Rating Players Using Playoff Probability Added
I submitted this peice to the BP Idol contest, but apparently they have already emailed the winners, and I wasn't one of the lucky ten. So I thought that I would post my peice here. [Sky: you're good enough for us! I really enjoyed reading this piece, and I respect how you solved the problem of BPro not making historical third-order wins available to the public.]
There has been an age old argument about who should win the MVP each year. Some writers, like Sky, will simply endorse the best player by WPA or WAR; while other, generally more mainstream, writers will go to the "playoff argument". Simply put, they say something like "Ryan Howard should be the MVP, despite being about 2.5 times worse of a player that Albert Pujols, because without him, the Phillies wouldn't have made the playoffs".
While that is true (by most estimates Howard was a little better than a 3 win player last year, and his team won the division by exactly 3 games), it is a very limited way to look at it. For example, you could say the same thing about Utley, Werth, Victorino, Hamels and maybe even Burrell last year, and those are just guys on the Phillies who meet that requirement. To differentiate between candidates, it is necessary to figure out to what extent those players contributed to their team making the playoffs.
So to go about doing this, we first have to figure out the chances of any given team making the playoffs. As you all know, to make the playoffs you either have to win more games than anyone in your division, or more games than any non division winner in the league. So obviously a team that wins 90 games will have a much greater chance of making the playoffs than a team that wins 75 games.
Creating a logistic regression using the win totals of each team in the past 11 season (since the Rays have been in the league) allows us to estimate the probabilities of that 90 win team and that 75 win making the playoffs in the AL and the NL:

A logistic regression basically works by imputing a set of numbers (wins) and showing which of them met a certain outcome (playoff birth). Then by using a program to model the data, we can see a curve illustrating the probabilities of a range of those numbers and the percentage that they will reach the specific outcome.

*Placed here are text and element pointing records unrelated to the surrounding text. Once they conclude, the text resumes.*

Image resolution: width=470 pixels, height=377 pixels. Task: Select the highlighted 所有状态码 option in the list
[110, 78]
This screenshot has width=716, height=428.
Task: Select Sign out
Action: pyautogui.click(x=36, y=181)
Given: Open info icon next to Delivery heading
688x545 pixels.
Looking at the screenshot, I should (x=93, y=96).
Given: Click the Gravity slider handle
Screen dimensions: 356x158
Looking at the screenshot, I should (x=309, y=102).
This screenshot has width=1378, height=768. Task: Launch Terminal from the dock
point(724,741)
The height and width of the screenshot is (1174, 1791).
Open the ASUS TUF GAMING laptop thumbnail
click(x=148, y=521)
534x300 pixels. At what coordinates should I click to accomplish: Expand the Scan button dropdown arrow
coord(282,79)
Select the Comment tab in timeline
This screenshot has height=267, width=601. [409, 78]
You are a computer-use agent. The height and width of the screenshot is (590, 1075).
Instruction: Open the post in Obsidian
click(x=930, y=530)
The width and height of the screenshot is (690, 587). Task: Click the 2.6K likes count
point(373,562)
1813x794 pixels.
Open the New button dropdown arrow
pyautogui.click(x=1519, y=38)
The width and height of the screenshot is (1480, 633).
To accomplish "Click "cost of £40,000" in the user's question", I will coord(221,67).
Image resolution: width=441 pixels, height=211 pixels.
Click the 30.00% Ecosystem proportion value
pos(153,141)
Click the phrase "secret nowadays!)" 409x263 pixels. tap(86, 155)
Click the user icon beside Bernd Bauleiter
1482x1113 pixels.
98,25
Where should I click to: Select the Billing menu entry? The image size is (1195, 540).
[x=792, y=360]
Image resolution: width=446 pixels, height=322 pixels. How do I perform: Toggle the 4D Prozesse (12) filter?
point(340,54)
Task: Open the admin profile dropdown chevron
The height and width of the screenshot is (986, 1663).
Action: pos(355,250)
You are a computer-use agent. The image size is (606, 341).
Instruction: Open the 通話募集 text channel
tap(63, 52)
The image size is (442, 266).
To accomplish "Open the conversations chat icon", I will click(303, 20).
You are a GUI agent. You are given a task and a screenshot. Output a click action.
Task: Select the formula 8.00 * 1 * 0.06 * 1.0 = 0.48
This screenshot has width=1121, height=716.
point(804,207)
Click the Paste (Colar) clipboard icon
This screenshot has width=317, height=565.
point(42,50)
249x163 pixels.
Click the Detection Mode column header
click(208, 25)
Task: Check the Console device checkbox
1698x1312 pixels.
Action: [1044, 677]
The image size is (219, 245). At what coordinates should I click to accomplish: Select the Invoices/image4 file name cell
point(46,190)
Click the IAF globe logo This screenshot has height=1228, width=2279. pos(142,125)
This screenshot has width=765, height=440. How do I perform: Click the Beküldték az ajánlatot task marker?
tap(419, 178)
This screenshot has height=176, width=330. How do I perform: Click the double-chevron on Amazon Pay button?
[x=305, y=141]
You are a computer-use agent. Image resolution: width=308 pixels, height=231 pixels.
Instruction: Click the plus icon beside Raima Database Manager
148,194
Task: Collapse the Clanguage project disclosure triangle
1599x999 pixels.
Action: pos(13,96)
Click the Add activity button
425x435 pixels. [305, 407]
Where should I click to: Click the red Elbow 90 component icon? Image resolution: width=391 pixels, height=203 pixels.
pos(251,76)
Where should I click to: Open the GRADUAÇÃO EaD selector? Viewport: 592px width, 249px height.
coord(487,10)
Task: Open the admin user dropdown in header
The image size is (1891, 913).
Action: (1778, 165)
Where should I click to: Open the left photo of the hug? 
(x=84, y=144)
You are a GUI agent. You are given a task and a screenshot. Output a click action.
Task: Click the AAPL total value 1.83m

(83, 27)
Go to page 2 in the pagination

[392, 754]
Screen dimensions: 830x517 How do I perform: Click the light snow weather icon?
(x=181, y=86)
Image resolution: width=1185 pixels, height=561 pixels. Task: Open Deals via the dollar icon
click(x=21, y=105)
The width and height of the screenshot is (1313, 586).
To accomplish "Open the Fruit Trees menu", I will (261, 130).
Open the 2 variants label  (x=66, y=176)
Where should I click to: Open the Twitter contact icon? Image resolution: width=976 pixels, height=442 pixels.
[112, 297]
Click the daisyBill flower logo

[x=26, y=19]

As you can see, it is much harder to make the playoffs in the AL than in the NL. I find it interesting, given the fact that there are two more teams in the NL. However, when you think about it, it isn't that surprising. The AL has the DH, the Yankees and the 116 win Mariners team in 2001 (that high win total might be skewing the regression a bit). The NL, on the other hand, features the NL West which was won by the Dodgers last year with just 84 wins.
So a team that wins 90 games will make the playoffs 46.2% of the time in the AL and 56.2% of the time in the NL, whereas a team that wins 75 games will never make the playoffs in the AL and has only a .4% chance of making it in the NL. So you took 1 win away from the 75 win team, their playoff odds would only decrease by .1% in the NL and it wouldn't decrease at all in the AL as it was already 0% before. However, if you took that 1 win away from the 90 win team, their playoffs probability would decrease by 9.6% in the NL and 15% in the AL. That is a substantial difference in the value of a win to those two ball clubs.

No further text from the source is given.